September 13: A 25-year-old Muslim man was beaten brutally by cow vigilantes after a road accident. He died later.
August 24: In Mewat, Haryana, ten alleged Gau Rakshaks killed a Muslim couple in their 30s. Two other members of their family were seriously injured.
August 18: A BJP worker in Karnataka, who was transporting cows in a three-wheeler, died after he was attacked by cow vigilantes.
August 5: Two Dalits were assaulted for refusing to remove cow carcasses in Lucknow.
July 31: A man beaten for allegedly slaughtering cows outside Malout, Muktsar district in Punjab.
July 27: A man in Navsari in Gujarat, who was carrying cattle meat in a plastic bag, was beaten up by Gau Rakshaks.
July 26: Two Muslim women beaten at Mandsaur railway station, Madhya Pradesh on suspicion of carrying beef.
July 11: Four Dalits in Una, Gujarat, tied to a car and flogged publicly by cow vigilantes.
July 10: Bajrang Dal members brutally attacked a Dalit family in Koppa in Karnataka, accusing them of possessing beef.
June 10: Gau Rakshaks force-fed two people a cow dung mixture, accusing them of ferrying beef in Faridabad, Haryana.
May 6: Three people beat a 20-year-old in Sohna, Haryana for allegedly carrying beef.
March 28: Truck allegedly carrying buffalo tallow stopped on Rupnagar-Kurali road in Punjab; driver beaten.
March 18: Mar 18: Two cattle traders were beaten, robbed and hanged from a tree in Jhabra village in Latehar district, Jharkhand.
2015
October 16: Mob bludgeons a 22-year-old to death after stopping a truck with more than a dozen cows in Sirmaur district of Himachal Pradesh.
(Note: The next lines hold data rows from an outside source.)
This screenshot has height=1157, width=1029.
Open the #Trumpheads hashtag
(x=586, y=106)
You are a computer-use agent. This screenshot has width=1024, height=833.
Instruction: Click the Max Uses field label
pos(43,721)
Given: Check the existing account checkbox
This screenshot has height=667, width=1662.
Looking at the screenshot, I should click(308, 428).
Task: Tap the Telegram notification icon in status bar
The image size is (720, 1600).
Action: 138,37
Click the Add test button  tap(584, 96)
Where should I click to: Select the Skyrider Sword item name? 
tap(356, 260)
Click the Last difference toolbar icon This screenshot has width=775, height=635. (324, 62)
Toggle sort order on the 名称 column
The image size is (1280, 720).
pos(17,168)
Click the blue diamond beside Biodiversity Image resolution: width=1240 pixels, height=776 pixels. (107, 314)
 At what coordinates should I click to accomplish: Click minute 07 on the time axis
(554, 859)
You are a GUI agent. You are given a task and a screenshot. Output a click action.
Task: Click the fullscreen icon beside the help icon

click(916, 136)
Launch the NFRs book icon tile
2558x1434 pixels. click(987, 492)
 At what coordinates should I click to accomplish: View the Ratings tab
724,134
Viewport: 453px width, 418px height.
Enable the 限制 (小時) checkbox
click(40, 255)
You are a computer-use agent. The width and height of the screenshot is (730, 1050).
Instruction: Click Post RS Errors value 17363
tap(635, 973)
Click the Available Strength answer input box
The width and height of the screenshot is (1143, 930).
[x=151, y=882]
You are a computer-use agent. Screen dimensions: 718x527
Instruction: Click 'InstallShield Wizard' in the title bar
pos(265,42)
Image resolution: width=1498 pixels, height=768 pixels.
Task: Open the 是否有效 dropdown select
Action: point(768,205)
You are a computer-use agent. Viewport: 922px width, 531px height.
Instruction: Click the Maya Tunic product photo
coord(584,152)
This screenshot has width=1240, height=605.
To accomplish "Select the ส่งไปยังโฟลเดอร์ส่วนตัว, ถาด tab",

September 28: A mob of villagers attacked the home of a Muslim man, Mohammed Akhlaq in Dadri, Uttar Pradesh over beef suspicions. Akhlaq died in the assault.
August 29: Residents of Chilla village, near east Delhi’s Mayur Vihar, clashed with four truck drivers reportedly transporting buffaloes to a slaughter house in Ghazipur.
May 30: Abdul Ghaffar Qureshi, 60, was killed in Birloka in Khimsar tehsil of Rajasthan’s Nagaur district after rumours he had killed 200 cows for a feast.